TASK TO COMPLETE ->
The expected output is an exact copy of the lines from the one containing "At what coordinates" to the final line below, minus any pictures.

══ AVAILABLE RECORDS

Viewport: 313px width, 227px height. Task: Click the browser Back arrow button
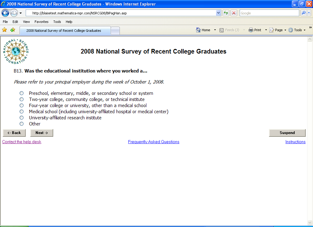[x=5, y=13]
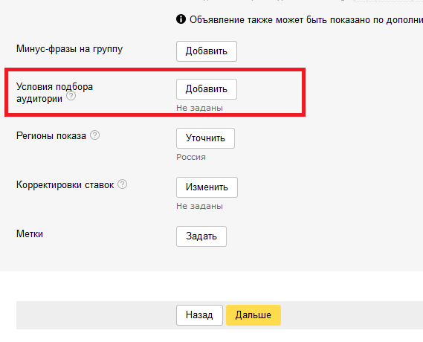Image resolution: width=423 pixels, height=342 pixels.
Task: Open help tooltip for Условия подбора аудитории
Action: coord(71,96)
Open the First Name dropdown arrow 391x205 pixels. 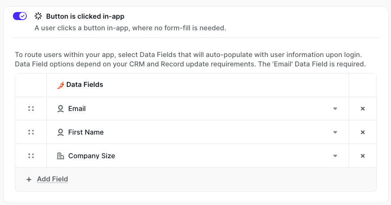click(x=335, y=132)
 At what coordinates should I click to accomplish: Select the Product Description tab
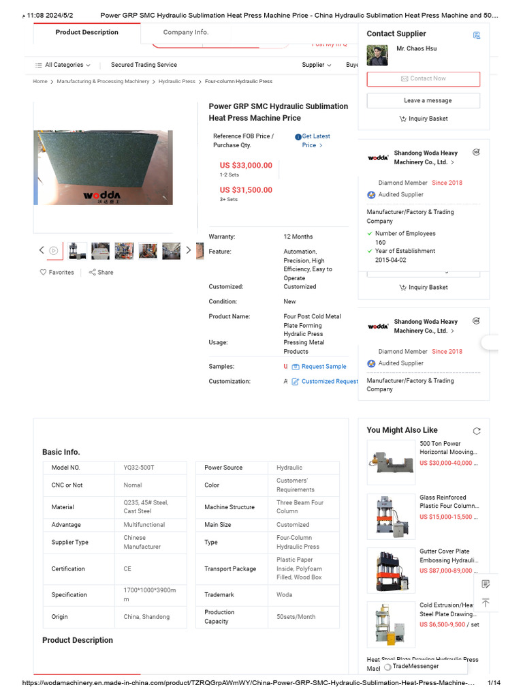86,33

════

SOLUTION TO THIS TASK ->
 At what coordinates should I click to accomplish: Select the Product Description tab
86,33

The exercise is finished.